Twenty million new caregivers joined their ranks last year, so chances are good that you, too, could become a caregiver (if you’re not already one).
Those are just some of the eye-popping stats revealed in a new report, “The Journey of Caregiving,” produced by Merrill Lynch in partnership with Age Wave, a thought leader in the study of aging and its implications for society.
While many previous studies have looked at caregiving’s physical and emotional challenges, very few have explored its financial costs. “Many caregivers find they have to dip into their savings or take on debt to cover expenses,” notes Cynthia Hutchins, director of Financial Gerontology for Bank of America Merrill Lynch.
Many caregivers find they have to dip into their savings or take on debt to cover expenses.
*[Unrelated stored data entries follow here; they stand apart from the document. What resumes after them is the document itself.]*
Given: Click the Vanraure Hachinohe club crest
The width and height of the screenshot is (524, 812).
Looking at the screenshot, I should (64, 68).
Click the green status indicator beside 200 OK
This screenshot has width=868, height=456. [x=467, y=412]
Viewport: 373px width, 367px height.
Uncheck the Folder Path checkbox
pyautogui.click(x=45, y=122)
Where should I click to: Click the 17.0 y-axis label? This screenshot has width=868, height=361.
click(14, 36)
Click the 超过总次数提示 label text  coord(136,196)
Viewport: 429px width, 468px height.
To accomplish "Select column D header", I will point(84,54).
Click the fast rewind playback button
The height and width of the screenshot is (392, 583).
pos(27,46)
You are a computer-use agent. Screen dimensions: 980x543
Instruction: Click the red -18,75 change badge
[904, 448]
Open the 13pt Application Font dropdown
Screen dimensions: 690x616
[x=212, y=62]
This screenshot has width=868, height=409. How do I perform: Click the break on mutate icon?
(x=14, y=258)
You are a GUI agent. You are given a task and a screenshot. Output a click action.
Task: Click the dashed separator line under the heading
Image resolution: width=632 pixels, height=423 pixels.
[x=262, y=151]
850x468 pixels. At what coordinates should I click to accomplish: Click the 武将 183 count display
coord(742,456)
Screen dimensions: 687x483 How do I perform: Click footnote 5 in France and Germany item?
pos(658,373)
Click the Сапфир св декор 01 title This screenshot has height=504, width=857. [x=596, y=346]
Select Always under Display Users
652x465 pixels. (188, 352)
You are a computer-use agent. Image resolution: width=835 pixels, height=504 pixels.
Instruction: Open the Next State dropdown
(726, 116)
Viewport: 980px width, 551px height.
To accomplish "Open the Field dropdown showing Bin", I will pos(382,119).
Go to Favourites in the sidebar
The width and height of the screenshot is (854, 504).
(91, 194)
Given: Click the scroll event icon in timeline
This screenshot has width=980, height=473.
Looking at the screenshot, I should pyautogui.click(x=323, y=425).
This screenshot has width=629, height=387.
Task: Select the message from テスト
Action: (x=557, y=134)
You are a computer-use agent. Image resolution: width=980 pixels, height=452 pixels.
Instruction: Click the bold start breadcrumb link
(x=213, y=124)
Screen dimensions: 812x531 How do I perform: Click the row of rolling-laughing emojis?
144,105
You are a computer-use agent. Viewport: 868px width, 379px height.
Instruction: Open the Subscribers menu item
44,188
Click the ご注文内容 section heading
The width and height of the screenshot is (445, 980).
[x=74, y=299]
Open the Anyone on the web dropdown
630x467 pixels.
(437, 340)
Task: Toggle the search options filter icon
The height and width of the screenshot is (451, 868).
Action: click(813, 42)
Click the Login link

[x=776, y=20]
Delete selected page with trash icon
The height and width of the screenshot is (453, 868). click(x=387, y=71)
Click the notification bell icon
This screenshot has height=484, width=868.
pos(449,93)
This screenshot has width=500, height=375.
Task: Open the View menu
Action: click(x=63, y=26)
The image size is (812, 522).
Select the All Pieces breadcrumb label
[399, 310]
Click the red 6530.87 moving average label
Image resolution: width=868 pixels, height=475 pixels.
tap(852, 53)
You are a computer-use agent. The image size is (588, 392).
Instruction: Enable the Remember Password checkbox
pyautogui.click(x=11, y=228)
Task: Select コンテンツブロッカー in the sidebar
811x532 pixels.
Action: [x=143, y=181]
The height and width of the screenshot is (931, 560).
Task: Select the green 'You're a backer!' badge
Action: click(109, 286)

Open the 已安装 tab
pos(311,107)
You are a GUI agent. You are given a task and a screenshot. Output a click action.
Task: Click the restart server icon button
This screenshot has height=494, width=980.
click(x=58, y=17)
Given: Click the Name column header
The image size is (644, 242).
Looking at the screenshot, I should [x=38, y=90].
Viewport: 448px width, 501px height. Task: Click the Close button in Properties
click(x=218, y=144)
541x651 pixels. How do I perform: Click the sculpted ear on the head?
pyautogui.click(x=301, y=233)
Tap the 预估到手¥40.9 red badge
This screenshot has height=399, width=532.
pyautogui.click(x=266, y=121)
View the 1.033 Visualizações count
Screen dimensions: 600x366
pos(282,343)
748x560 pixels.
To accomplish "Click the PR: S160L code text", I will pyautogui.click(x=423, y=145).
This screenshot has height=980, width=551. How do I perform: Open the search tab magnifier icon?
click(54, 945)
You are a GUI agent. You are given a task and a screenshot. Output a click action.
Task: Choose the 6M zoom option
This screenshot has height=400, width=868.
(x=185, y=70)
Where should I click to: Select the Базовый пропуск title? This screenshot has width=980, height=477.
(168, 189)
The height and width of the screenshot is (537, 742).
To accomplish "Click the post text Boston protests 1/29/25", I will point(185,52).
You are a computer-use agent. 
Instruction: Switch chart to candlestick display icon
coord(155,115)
“We found that 92% of caregivers are financial caregivers, providing help paying the bills, managing investments, handling insurance forms, preparing taxes and monitoring bank accounts,” says Ken Dychtwald, CEO and founder of Age Wave. “When we delved into the many ways that caregiving can upend financial plans, it became evident that financial advice tailored to caregivers’ needs is required—and, in fact, 66% of the people we surveyed said they could benefit from such help.”
One other striking statistic: Nearly half of financial caregivers don’t have the legal authorization to manage their loved ones’ finances, according to Gallup Polls and the AARP. “If you’re in the position of helping a family member with their finances, make sure they put a durable power of attorney in place, giving you the authority to do so,” suggests Hutchins. “It could go a long way in preventing family conflict.”
Merrill Lynch also has a Client Contact Authorization Form that can identify you as the person an advisor should contact if any financial problems arise in an aging loved one’s account. “This can be very helpful in the early stages of the caregiving journey, before you’re fully involved in the financial aspects of caregiving,” notes Hutchins.
Despite the many challenges, caregivers find tremendous satisfaction in their role: 91% are grateful to be able to provide care and most would gladly take on the role again, according to the report.
“I think that when I look back—when my parents are gone someday—I'll be glad for the time we had, and the way our relationship changed as they grew older,” said one caregiver who participated in the study.